お気に入りのアイスも調べてみてください。
アイスクリームの種類と特徴
コンビニやスーパーで販売されているアイスは、大きく分けて以下の2種類があります。
・アイスクリーム系
・氷菓系
氷菓系は氷菓は乳固形分が3.0%未満と非常に少なく、ミルクの風味がほとんどありません。
これは、氷に近いアイスです。
例えば、カップに入ったかき氷や果汁を凍らせたアイスキャンディーなどが氷菓に該当します。
一方、アイスクリーム系はさらに3つのカテゴリに細分化されます。
種類 乳固形分 乳脂肪分
アイスクリーム 15%以上 8.0%以上
アイスミルク 10%以上 3.0%以上
ラクトアイス 3%以上 なし
乳固形分や乳脂肪分が多いほど、口当たりが良く、滑らかで、コクやミルクの風味が豊かになります。
以上のように、種類ごとに乳固形分と乳脂肪分に明確な違いがあります。
乳固形分と乳脂肪分の違い
乳製品には、水分以外の成分全体を指す「乳固形分」と、その中の脂肪部分を指す「乳脂肪分」が含まれています。
乳脂肪分は、バターやクリームの主成分です。
無脂乳固形分について
乳脂肪分以外の乳固形分は「無脂乳固形分」と呼ばれ、脱脂粉乳などがこれに該当します。
アイスクリームの種類と特徴
・アイスクリーム:乳固形分と乳脂肪分が豊富で、ミルクの濃厚な風味を楽しめます。
・ラクトアイス:乳固形分が少なく、乳脂肪分もほとんど含まれていないため、ミルク感が薄いです。

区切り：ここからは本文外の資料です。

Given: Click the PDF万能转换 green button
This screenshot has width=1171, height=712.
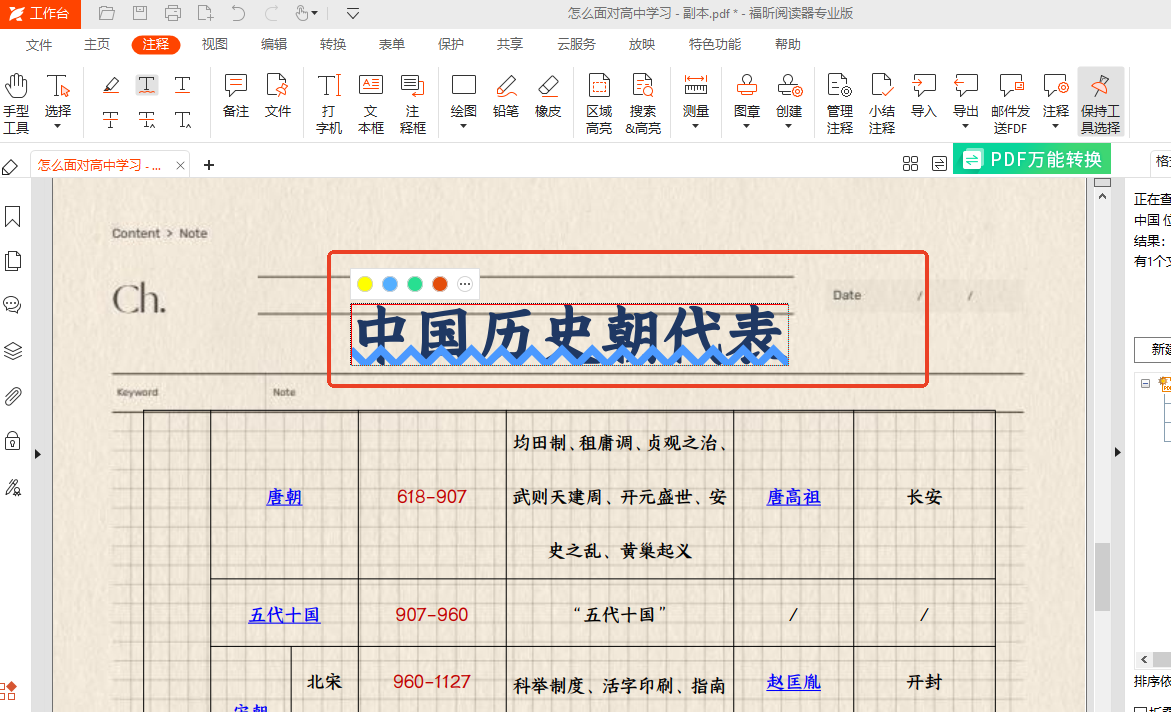Looking at the screenshot, I should coord(1032,159).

・アイスミルク:アイスクリームとラクトアイスの中間に位置するものです。
・プレミアムアイスクリーム
プレミアムアイスクリームは、通常のアイスクリームよりも乳固形分や乳脂肪分が多く含まれており、空気含量が少ないため、濃厚なミルク感と高級感があります。
ただし、成分に関する法的な規格は特に設けられていません。
アイスクリームとラクトアイスの違い
その違いは乳固形分と乳脂肪分の含有量の違いです。
アイスクリームには乳脂肪分がたっぷり含まれていて、ラクトアイスにはほとんど含まれていません。
・アイスクリームはミルクがたっぷり含まれている食べ物
・ラクトアイスは砂糖・油・添加物でアイスクリーム風にした食べ物
といえば分かるでしょう。
アイスクリームとは、乳固形分と乳脂肪分のバランスによって味わいや風味が決まります。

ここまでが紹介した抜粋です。